For relaxation, marketing myself, and fun I have been helping port GNU Coreutils to Rust uutils.

My first question was, “What have Unix utilities looked like over the years?” They range from poeticly succinct to thousands of lines.

openbsd

busybox

freebsd

gnu

plan9

suckless

netbsd

Unix v7

minix

illumos

xnu

Results from The Relevance of Classic Fuzz Testing: Have We Solved This One? were harsh. The Rust port is an extreme work in progress.

I am synthesizing expectation tests from the above projects. This has yielded a surprising number of issues to fix.

I am working on formal input grammars to avoid entire classes of parsing bugs.

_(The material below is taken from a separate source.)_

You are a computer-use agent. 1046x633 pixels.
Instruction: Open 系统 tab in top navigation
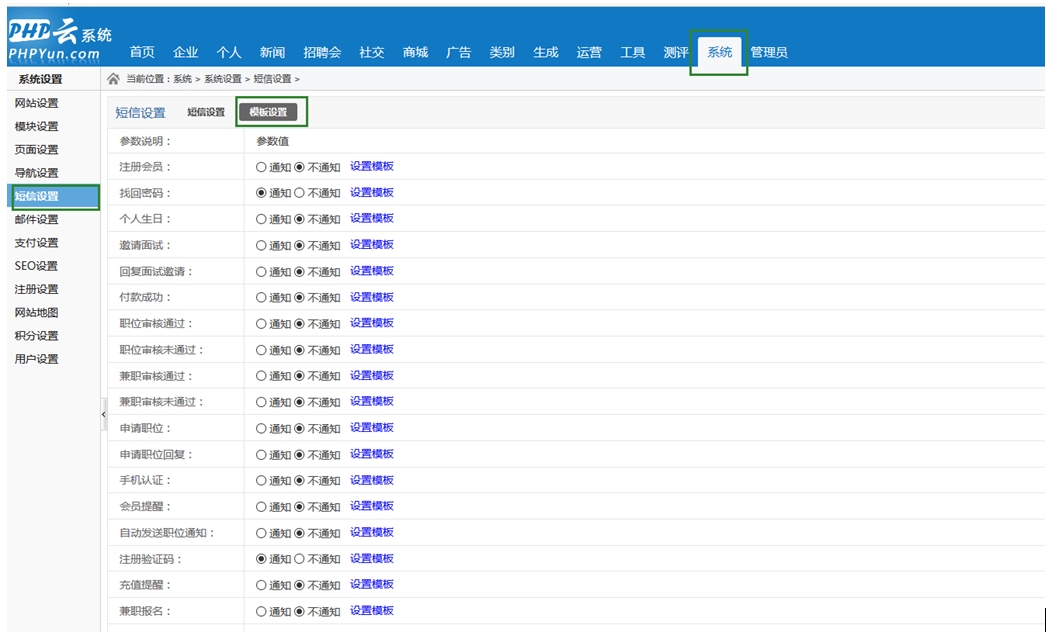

Several tools ask only a BNF style grammar as input. yagg is having Perl bitrot, GramTest has a clean BNF syntax, Google Domato and Mozilla Dharma are actively developed.

clap is widely used for other command line utilities, args - command-line-interface are simple, and arg supposedly has a small memory footprint.

lalrpop does LALR(1), pest PEG, and nom does parser combinators. asp is the new kid on the block that adds algebraic constraints to parser combinators.

I plan on taking one tool, probably ‘head’, and specifying the input grammar with those tools for comparision.

One surprise I had was number of environment variables that GNU Coreutils uses - many poorly documented.

For resource smash testing I plan on using Linux ulimit - much easier than trying to have Rust or LLVM smash resources at compile time. Clasic post by Neil Mitchell on resource smash testing garbage collected languages.

To study the effect of Rust’s borrow checker on memory I planed to replicate the results of What causes Ruby Memory Bloat? vs other implementations, record cache miss rates, and quantify differences in LLVM IR output around malloc/free.

Along the way I expect to use several cache oblivious and succinct data structues that Unix developers of the 1970s didn’t have available to them. Apparently cargo build –release automatically does dead code elimination but I still plan on running bloaty to see if more can be stripped.

Profile guided optimization has had huge performance improvements, there is even a machine function splitter in the works. llvm-propeller by Google and BOLT by Facebook are the two major initiatives.

The SOUPER superoptimizer for LLVM IR instructions is also promising.

For modeling Unix tool state I plan on writing TLA+ and Alloy specifications.

gg is the future of distributing builds and thunking them for repoducability. I’m writing an SMT backed scheduler for cost optimizing them in a time budget.

Rust verification tools is a good rundown of the latest concolic testing tools for Rust. I also plan on using lots of strace and writing expectation tests on top of that. Tools like cargo-profiler leverage Cachegrind.

One last thing, How to delete all your files.

cd /mnt/nfs/Documents
rsync -r * ~/Documents
#injection attach when one of the files is "--delete"

Definely need to look into the filename injection attack surface.